Taking the records line by line, how many lines contain the word "target"? Answer with the number only.

● **Entries supplied**:
=======

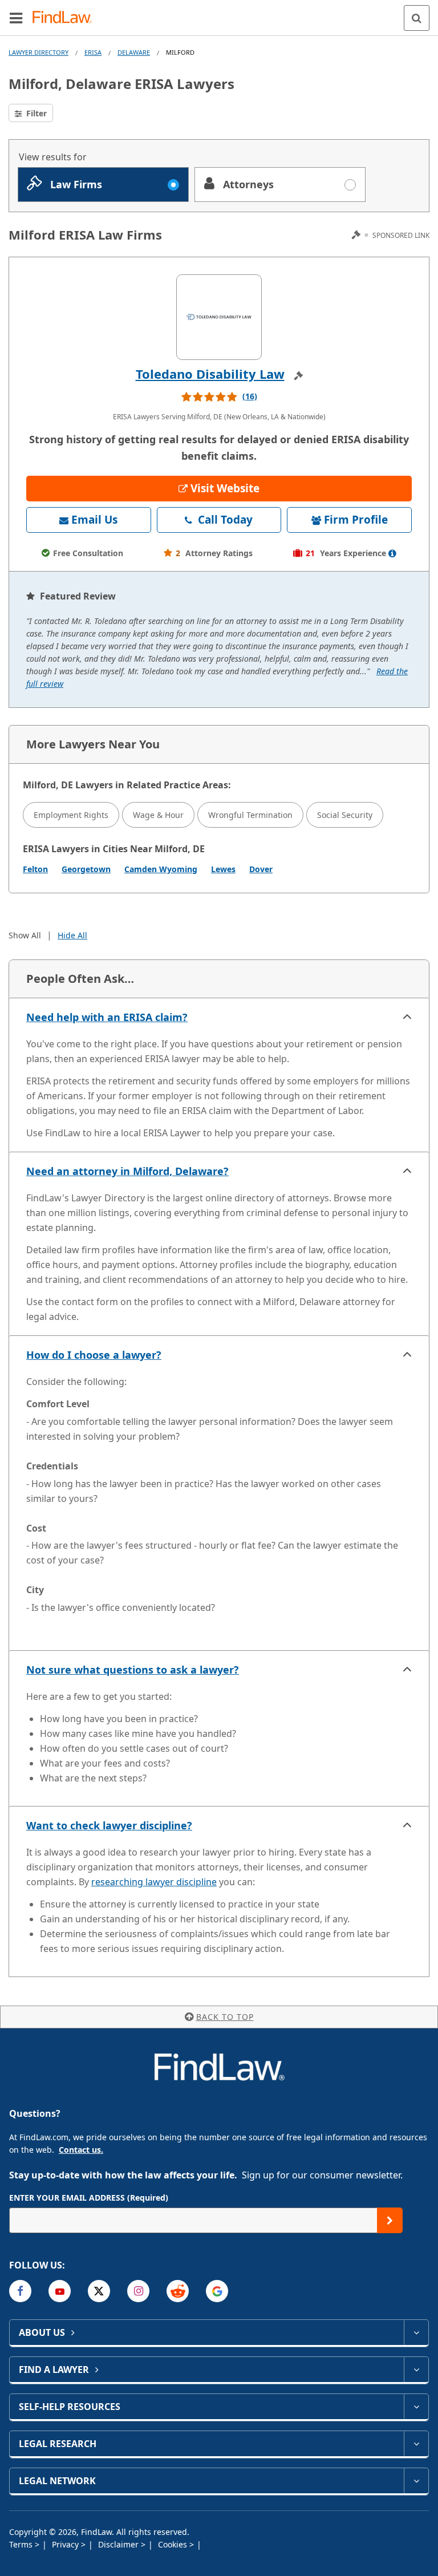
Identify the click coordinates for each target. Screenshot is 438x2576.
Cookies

=======

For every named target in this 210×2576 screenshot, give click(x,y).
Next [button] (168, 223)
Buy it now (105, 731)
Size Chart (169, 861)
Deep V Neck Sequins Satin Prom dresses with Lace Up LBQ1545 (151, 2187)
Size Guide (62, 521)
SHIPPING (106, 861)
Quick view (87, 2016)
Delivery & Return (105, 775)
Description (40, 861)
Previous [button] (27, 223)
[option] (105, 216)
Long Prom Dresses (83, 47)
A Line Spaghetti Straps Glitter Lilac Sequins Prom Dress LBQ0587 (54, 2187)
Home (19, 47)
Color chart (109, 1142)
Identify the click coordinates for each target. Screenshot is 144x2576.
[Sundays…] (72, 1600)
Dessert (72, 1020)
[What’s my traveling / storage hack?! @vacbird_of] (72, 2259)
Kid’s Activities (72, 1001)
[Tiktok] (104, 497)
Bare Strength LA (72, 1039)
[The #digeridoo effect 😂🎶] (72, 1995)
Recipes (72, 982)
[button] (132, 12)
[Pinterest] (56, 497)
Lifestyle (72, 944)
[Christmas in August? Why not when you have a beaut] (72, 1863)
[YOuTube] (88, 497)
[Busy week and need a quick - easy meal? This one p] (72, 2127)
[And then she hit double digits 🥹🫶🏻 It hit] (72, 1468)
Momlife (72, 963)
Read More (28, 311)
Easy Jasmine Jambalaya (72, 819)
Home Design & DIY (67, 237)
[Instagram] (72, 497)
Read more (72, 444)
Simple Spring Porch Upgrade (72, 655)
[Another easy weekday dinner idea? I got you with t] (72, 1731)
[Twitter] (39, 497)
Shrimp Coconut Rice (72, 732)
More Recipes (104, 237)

=======

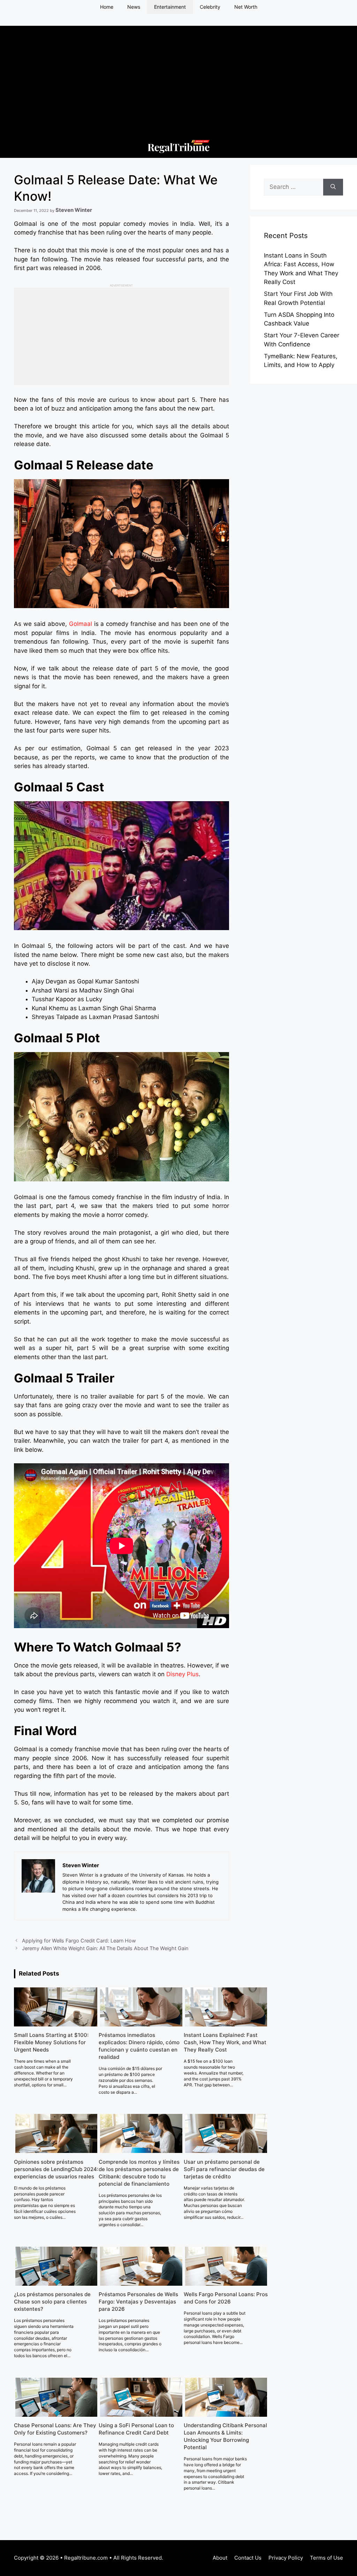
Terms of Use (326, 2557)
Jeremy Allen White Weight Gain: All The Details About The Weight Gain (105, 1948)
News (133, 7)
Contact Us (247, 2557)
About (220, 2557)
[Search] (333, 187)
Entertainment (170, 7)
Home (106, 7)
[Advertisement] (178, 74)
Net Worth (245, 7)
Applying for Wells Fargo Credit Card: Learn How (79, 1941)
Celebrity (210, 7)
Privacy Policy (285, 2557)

=======

● **Response area**: 3